Once again, this drawing shows how rich and artistically valuable Feininger's "nature notes" are. As a kind of affair of the artist's heart, they have fundamental significance for his oeuvre.

Über Lyonel Feininger

Born: 1871 in New York
Died: 1956 in New York

Lyonel Feininger was born in New York on 17 July 1871, the son of a concert violinist and a singer and pianist. In 1887, at the age of 16, he accompanied his parents on a concert tour to Europe. With his parents' permission, the young Feininger first attended drawing and painting classes at the Gewerbeschule in Hamburg.

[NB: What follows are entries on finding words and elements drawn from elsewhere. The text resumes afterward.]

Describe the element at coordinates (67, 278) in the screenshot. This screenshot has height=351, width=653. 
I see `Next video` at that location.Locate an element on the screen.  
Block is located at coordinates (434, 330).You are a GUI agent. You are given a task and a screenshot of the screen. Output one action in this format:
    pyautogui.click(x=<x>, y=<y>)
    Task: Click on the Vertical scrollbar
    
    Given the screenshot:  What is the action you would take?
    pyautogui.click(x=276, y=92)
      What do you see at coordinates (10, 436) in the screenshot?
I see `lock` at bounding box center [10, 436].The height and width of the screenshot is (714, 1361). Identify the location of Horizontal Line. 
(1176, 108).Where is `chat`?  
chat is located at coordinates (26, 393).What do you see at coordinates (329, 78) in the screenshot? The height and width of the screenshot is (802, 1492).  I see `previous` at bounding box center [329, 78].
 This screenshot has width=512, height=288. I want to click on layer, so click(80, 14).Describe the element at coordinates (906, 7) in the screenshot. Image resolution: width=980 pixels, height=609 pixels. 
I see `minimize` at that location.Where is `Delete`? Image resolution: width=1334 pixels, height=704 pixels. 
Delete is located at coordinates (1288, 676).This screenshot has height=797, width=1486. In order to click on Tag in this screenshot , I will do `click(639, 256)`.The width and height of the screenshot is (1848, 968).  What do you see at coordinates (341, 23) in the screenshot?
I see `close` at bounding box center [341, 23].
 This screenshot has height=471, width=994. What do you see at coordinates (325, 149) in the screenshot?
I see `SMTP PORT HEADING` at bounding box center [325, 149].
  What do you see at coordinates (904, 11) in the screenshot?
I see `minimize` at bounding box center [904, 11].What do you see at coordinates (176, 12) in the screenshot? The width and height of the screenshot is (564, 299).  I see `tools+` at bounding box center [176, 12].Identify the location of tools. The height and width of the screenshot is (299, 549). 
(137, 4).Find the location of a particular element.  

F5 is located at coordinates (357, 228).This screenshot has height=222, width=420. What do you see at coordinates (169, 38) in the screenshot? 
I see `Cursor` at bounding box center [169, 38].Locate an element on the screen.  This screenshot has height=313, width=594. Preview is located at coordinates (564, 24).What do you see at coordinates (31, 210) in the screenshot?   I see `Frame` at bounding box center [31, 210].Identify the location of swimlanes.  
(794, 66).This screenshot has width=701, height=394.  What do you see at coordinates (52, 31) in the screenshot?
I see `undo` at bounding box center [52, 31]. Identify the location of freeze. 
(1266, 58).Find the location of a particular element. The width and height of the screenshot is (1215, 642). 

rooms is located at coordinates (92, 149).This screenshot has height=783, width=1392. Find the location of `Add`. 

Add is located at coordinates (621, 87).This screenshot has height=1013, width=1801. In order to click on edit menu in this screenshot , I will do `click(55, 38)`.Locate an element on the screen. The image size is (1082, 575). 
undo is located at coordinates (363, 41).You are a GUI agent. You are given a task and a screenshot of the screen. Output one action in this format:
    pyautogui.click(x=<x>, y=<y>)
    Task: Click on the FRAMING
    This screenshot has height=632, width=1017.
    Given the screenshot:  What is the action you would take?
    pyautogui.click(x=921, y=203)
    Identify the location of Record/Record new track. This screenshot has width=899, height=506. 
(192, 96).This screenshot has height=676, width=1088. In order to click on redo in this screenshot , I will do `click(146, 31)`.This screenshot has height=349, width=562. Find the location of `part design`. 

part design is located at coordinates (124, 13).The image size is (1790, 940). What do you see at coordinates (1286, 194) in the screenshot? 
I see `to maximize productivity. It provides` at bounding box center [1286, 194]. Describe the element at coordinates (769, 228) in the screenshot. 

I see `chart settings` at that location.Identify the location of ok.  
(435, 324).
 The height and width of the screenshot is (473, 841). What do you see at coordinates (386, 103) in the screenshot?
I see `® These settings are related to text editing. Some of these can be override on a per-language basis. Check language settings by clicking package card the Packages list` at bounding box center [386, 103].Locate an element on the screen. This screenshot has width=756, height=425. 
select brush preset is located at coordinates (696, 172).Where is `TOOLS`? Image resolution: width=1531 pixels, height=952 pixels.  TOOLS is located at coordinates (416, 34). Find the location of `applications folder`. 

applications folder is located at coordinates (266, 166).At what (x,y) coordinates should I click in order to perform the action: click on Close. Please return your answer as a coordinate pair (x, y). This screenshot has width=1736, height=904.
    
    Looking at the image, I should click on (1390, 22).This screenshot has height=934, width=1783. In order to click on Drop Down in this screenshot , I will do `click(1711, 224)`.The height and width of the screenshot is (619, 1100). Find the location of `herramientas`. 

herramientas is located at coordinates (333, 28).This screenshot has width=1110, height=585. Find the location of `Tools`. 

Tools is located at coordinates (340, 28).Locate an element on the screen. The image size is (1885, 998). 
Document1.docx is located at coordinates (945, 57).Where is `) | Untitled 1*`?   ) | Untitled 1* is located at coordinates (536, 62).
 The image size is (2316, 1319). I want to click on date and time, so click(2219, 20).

A year later he passed the entrance examination to the Königliche Kunst-Akademie in Berlin, where he studied from 1888 to 1892. In Berlin Feininger began working for newspapers and publishers early on, and the demand for his illustrations and caricatures was enormous. From 1905 onwards, Feininger increasingly devoted himself to printmaking methods, although the majority of his outstanding woodcuts were only produced between 1918-20, for which he is still celebrated today as the most important woodcutter of the 20th century. In 1907 he made his first attempts at oil painting, which initially still had a distinctly Impressionist-Naturalist tinge. Feininger's path from sought-after caricaturist to artist was a constant experimentation with a wide variety of techniques and artistic means of expression and was only to be steered in a groundbreaking direction for him by a Cubist experience in Paris in 1911: Impressions of nature had to be "inwardly transformed and crystallised [!]", he stated in a letter to his second wife Julia as early as 1907 - an attitude that would later lead to geometrically reduced imagery. And it ushered in a decisive artistic chapter for which the artist is still admired today: to make the world crystalline. In 1917, his first solo exhibition took place in the Berlin gallery "Der Sturm", and two years later he was one of the first masters Walter Gropius appointed to the Bauhaus in 1919. In the same year, as a master for the graphic workshop, Feininger produced his famous title woodcut "Cathedral" for the "Bauhaus Manifesto". From 1926 to 1933, Feininger lived in Dessau. After the Bauhaus relocation, he was still a master craftsman, but without teaching duties. In 1926 he forms the group "The Blue Four" with Klee, Kandinsky and Jawlensky. In 1929-31 he produced the iconic Halle pictures. In 1937 Feininger leaves Germany and returns to the country of his birth. About 400 of his works are confiscated by the National Socialists as "degenerate". In 1947 Feininger became president of the Federation of American Painters and Sculptors. Lyonel Feininger died in New York City on 13 January 1956.